Josh Pitzalis

Crafting a Solid First Prompt

In early 2024, I ran an AI-enablement workshop with iFeel, a company that provides online mental health and wellbeing support for employees, to help them understand how tools like ChatGPT can be utilised at work.

My approach was to review all the official sources of information on prompt engineering at the time (OpenAI's guidelines, Anthropics', free courses, some paid ones). I then aggregated each claim or piece of advice from these sources and converted them into a yes/no question. Things like:

If memory serves, I managed to put over 150 of these types of questions together. I then did my best to group them and give them some kind of relative weight (based entirely on my personal experience and anecdotes I found online).

The final result was 5 questions, captured on the slide below, that I believed offered the most bang for your buck.

Screenshot 2025-09-11 at 7

I wrote a more comprehensive cheatsheet-style blog post about these 5 questions, along with a bunch of examples here.

Looking back at all of this over a year later, the core principles I surfaced held up pretty well. If I were eyeballing a prompt today, some of the language I use has changed slightly, but I'd say the following components make for a decent prompt:

  1. Provide a role and an objective: “You are a ___ and you will do ___.”
  2. Specification: Clear, specific and unambiguous guidelines on what to do and what not to do.
  3. Relevant context: Pull in claim, fact, or specific instructions needed to complete the task.
  4. Few-shot examples (when useful): give example recipes to ground formatting and expectations. Examples help LLMs as they help humans.
  5. Any reasoning or chain-of-thought steps: Although I do believe this is becoming less necessary as most models now have this baked in, for older models, you might include directives like “think step-by-step” before the final answer.
  6. Formatting constraints: JSON, YAML, XML—anything you’ll parse programmatically. Major API providers also support specifying schema/structured outputs (e.g., JSON mode, tool calling). Use formatting constraints when you need structured output.

This won't produce the perfect prompt—but it’s a good starting point.

When you are building your first set of evaluations, a solid starting prompt is important. If your initial prompt is bad, your error analysis will be futile because you’ll end up chasing obvious specification gaps (e.g., you wanted JSON but didn’t ask for it). A good prompt up front means time spent on error analysis focuses on real application failures.

When defining what’s good and bad, it's usually easier to start with potential sources of user unhappiness. By brainstorming what people don't want and listing out unhappy paths, you get a practical definition of “bad”; “good” then becomes the absence of those bad behaviors.

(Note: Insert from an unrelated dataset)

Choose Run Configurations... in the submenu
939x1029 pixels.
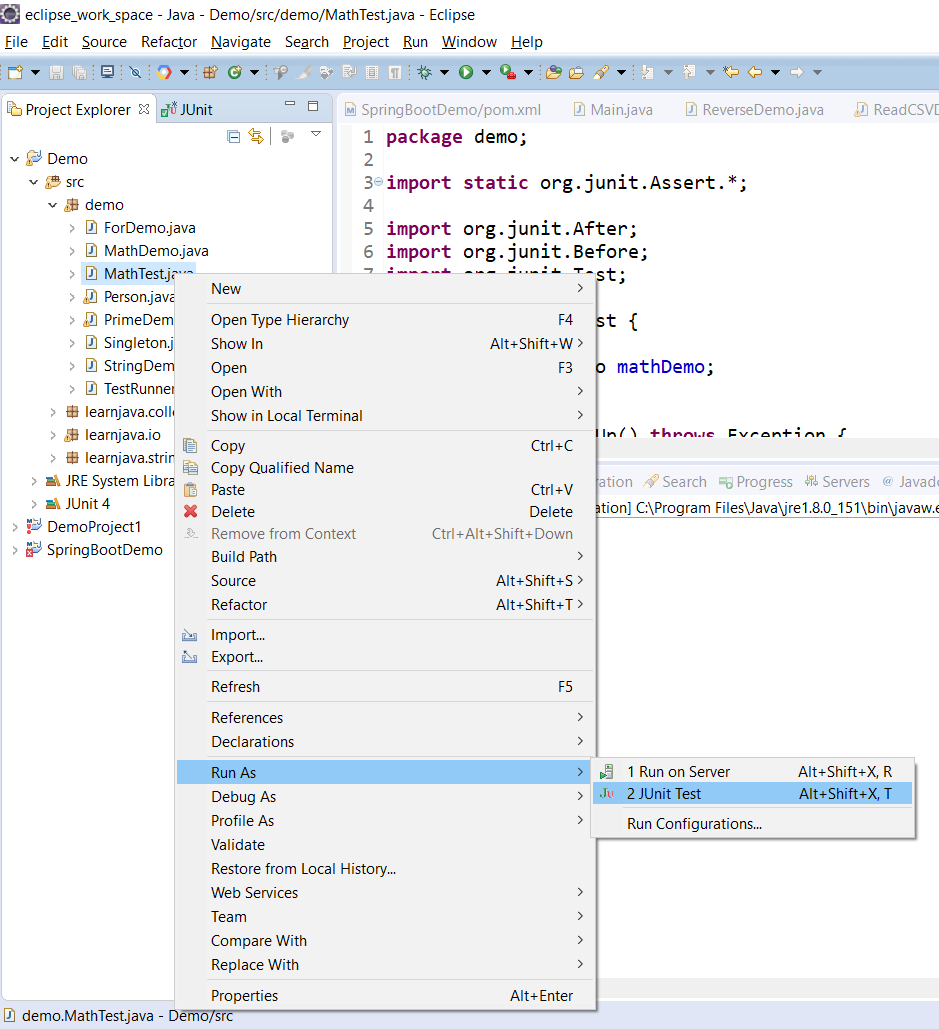(x=694, y=824)
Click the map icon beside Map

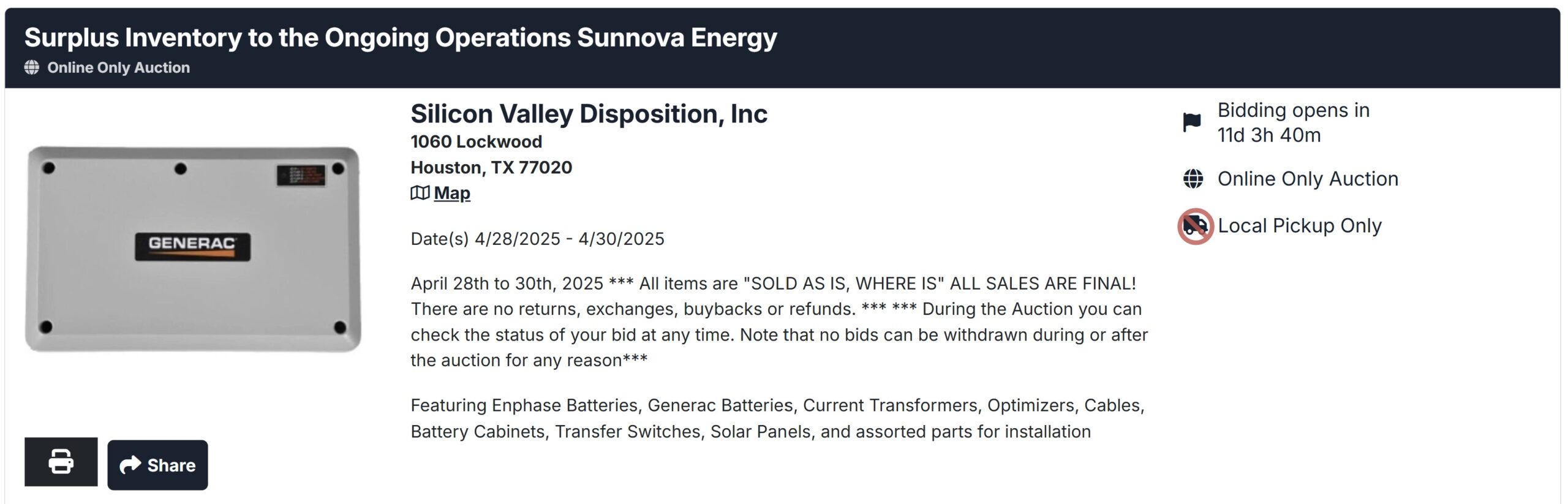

The bulk of the work at this initial stage is elaborating on the "Specification" section of the prompt in as much detail as humanly possible. This corresponds to the "requirements" question in my workshop from last year. Here's what I had to say about this section at the time, and I wouldn't change a word.

"GPTs can’t read your mind. If outputs are too long, ask for brief replies. If outputs are too simple, ask for expert-level writing. If you dislike the format, demonstrate the format you’d like to see. The less GPTs have to guess what you want, the more likely you’ll get it.” This is the opening paragraph from the first of OpenAI’s Six strategies for getting better results from GPT. If you are not sure what to specify, then start with the type of output, its length, format, and style. The documentation also encourages you to list these requirements as bullet points and to phrase them in the affirmative. This is why they are called requirements and not constraints. “End every sentence with a question mark or full stop” is a clearer requirement than “Don’t use exclamation marks” because the latter has the phrase “use exclamation marks” embedded in it.

The more concrete and "implementable" each specification is, the easier it is to check for. We want less "is the bot being polite" and more "did the bot use one of these 12 greetings in the first 300 words of the conversation". Don't worry, we're not writing any evaluators at this stage, but a good way to know whether you're writing decent specifications is to think about whether there is some way to check for them.

We're really just talking about user preferences here. This is where we inject product taste— the more explicit we can get, the less AI has to guess, and the smaller the margin of error becomes.

The catch here is that you have to watch out for over-specification. As prompts get larger, context rot begins to set in, and they become less effective. If a prompt has 3 clear specifications, it will do a better job of following those specifications than if it has 300 specifications.

The balancing act here is to be as explicit as possible with your specifications, but then also limit yourself to only the most relevant specifications needed.

As reasoning models get smarter, some things don't need to be specified. Then again, every now and then, an advanced model will do something surprisingly silly that can be fixed with a simple specification.

Luckily, with evaluations, there is no guessing; you can systematically measure the impact of each specification and then decide if it's worth keeping or not.

I believe it's always better to write every specification possible and then remove them as needed. This way, you have them on file when models upgrade or product requirements inevitably change further down the road.